El régimen orteguista es el culpable de la sangre de hermanos nicaragüenses derramada después de las elecciones del 6 de noviembre, porque la candidatura inconstitucional e ilegítima de Daniel Ortega y el fraude electoral, son las causas directas de la pasión, la crispación, la intolerancia y la violencia política que ha sufrido el país en las últimas semanas.
La Declaración Universal de Derechos Humanos, de cuya promulgación el 10 de diciembre de 1948 se conmemora hoy el 63 aniversario, consagra como derecho humano fundamental la realización de elecciones libres y limpias como condición indispensable de una sociedad y un gobierno democrático.
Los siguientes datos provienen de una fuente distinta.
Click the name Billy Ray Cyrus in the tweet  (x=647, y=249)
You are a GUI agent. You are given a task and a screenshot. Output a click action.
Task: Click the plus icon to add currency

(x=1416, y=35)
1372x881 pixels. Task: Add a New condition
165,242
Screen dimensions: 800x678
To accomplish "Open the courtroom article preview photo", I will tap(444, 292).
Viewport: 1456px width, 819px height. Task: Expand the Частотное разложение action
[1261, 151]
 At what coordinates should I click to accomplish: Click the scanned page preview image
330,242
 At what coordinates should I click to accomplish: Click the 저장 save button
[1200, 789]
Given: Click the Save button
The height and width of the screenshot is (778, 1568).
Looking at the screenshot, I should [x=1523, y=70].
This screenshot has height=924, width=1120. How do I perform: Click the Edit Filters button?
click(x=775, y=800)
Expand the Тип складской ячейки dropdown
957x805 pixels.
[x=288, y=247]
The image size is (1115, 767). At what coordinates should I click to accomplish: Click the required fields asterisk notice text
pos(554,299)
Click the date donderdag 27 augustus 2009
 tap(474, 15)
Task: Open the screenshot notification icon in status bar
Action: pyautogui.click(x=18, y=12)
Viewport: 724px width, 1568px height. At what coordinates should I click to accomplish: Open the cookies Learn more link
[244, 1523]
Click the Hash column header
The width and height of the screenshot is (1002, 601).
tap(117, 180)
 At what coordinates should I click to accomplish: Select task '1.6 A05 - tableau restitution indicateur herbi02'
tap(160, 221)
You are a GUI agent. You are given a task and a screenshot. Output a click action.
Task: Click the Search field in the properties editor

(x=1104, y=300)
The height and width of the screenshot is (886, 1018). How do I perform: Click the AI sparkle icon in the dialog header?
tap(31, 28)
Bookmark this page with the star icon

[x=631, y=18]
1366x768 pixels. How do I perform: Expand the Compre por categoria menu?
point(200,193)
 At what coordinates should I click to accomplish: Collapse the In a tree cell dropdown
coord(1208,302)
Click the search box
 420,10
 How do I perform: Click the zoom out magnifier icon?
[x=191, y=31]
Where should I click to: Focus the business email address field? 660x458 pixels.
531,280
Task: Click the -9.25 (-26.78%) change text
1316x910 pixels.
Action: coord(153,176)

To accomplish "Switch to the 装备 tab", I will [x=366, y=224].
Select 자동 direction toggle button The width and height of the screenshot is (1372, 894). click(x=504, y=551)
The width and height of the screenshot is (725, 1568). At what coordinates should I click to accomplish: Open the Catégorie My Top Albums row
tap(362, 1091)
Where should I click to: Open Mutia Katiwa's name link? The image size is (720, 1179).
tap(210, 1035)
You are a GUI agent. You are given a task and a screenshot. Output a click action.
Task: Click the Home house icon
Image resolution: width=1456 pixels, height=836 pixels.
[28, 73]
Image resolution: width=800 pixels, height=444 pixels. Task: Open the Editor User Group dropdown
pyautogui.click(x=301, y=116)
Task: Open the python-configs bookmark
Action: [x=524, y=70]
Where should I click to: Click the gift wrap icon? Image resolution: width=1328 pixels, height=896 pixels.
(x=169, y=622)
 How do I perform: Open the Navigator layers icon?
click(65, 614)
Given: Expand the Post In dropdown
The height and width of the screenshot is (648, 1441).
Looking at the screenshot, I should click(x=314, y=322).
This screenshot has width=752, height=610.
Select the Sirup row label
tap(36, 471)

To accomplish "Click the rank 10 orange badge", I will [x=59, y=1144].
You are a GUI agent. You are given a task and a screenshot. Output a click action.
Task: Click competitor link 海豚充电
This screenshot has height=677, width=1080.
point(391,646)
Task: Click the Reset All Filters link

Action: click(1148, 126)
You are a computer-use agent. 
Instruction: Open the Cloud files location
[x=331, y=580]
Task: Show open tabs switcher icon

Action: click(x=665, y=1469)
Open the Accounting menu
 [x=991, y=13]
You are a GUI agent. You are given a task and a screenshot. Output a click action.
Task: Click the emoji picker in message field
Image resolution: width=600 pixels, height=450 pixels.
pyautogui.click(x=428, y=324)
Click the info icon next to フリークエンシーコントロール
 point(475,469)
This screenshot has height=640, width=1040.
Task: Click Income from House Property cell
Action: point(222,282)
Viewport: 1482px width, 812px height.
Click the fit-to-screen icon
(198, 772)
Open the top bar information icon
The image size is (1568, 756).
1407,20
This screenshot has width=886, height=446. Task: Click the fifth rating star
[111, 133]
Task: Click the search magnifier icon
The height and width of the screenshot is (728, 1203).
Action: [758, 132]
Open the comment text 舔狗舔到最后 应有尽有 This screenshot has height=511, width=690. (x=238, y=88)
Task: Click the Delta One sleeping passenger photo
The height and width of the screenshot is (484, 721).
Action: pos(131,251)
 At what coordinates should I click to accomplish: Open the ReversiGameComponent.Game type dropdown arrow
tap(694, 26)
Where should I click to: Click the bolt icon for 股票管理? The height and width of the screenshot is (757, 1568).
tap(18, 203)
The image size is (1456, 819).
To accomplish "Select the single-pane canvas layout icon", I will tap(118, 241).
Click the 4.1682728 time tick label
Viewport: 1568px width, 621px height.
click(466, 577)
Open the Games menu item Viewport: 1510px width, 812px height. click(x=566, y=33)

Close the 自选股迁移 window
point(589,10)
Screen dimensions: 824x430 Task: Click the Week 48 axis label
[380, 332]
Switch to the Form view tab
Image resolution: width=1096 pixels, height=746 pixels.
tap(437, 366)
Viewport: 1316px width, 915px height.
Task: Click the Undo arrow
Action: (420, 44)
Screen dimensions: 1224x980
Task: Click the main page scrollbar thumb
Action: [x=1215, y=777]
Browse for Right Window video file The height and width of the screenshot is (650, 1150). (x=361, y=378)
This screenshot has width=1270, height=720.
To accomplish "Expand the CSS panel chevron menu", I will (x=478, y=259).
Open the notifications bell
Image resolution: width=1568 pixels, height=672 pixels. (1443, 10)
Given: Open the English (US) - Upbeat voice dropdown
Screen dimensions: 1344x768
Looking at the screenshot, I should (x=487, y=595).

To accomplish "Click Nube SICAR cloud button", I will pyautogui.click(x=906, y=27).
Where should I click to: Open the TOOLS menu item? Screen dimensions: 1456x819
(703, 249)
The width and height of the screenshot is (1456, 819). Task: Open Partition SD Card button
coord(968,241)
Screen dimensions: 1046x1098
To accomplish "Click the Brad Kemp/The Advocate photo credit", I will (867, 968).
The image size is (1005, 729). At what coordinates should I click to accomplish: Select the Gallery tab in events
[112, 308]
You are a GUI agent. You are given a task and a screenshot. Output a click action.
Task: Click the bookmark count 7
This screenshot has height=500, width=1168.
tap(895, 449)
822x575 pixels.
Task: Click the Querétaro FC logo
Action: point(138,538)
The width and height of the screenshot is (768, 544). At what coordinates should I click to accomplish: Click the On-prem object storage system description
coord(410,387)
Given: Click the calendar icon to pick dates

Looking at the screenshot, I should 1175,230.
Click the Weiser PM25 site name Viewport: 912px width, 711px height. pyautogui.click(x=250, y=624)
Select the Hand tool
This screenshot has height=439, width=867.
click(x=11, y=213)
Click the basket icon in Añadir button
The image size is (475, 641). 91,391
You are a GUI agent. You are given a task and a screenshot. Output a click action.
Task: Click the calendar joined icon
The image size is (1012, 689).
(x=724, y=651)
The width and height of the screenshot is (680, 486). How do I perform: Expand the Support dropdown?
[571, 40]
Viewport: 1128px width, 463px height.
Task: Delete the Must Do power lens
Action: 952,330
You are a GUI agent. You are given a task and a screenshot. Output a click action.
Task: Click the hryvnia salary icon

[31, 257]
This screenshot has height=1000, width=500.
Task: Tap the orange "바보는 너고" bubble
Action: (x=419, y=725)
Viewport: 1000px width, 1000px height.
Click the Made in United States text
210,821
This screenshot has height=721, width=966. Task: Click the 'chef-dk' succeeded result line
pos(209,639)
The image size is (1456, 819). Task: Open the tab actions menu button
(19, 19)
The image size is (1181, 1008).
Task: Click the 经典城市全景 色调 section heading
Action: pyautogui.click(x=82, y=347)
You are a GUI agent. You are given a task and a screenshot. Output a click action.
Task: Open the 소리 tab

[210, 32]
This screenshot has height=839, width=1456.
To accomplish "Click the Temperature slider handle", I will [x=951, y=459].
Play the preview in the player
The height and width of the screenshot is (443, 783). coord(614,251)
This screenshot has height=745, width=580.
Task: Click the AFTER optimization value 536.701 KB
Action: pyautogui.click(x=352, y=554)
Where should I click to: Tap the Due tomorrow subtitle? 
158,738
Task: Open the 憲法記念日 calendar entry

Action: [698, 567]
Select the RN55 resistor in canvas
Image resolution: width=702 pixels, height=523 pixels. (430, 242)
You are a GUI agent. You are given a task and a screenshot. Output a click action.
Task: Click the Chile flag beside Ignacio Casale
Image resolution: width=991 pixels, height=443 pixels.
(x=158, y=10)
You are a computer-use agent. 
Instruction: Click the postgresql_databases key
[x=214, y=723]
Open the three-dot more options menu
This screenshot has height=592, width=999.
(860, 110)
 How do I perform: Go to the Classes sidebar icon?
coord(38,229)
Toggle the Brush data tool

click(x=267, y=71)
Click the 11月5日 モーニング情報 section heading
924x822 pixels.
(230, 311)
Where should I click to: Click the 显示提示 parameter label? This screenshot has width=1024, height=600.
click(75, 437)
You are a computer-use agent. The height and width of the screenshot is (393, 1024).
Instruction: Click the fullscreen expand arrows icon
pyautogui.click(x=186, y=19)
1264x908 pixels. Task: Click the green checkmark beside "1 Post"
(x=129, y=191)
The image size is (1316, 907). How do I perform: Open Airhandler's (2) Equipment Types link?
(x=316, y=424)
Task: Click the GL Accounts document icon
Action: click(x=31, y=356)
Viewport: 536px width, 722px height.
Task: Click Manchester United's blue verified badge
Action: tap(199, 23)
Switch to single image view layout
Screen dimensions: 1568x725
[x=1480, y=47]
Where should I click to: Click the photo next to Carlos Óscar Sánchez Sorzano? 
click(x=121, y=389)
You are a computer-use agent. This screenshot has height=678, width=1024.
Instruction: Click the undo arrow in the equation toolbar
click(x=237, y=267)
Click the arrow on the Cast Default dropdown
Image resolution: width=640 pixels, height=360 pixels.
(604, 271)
Como norma expresa, en su artículo 21, acápite tercero, establece que “La voluntad del pueblo es la base de la autoridad del poder público; esta voluntad se expresará mediante elecciones auténticas que habrán de celebrarse periódicamente, por sufragio universal e igual por voto secreto u otro procedimiento que garantice la libertad del voto”.
Pero en Nicaragua el derecho humano fundamental a elegir el gobierno de manera justa y transparente ha sido violado mediante el fraude electoral y la imposición de la inconstitucional e ilegítima reelección de Daniel Ortega. Y otra vez ciudadanos nicaragüenses han sido asesinados y el derecho a la vida ha sido violado, como consecuencia del atropello al derecho humano a las elecciones libres.
De manera que, vergonzosamente, en este Día Internacional de los Derechos Humanos y 63 aniversario de la Declaración Universal de Derechos Humanos, Nicaragua figura otra vez en la ignominiosa cartelera de los países donde sus regímenes violan los derechos humanos, incluyendo el sagrado derecho a la vida.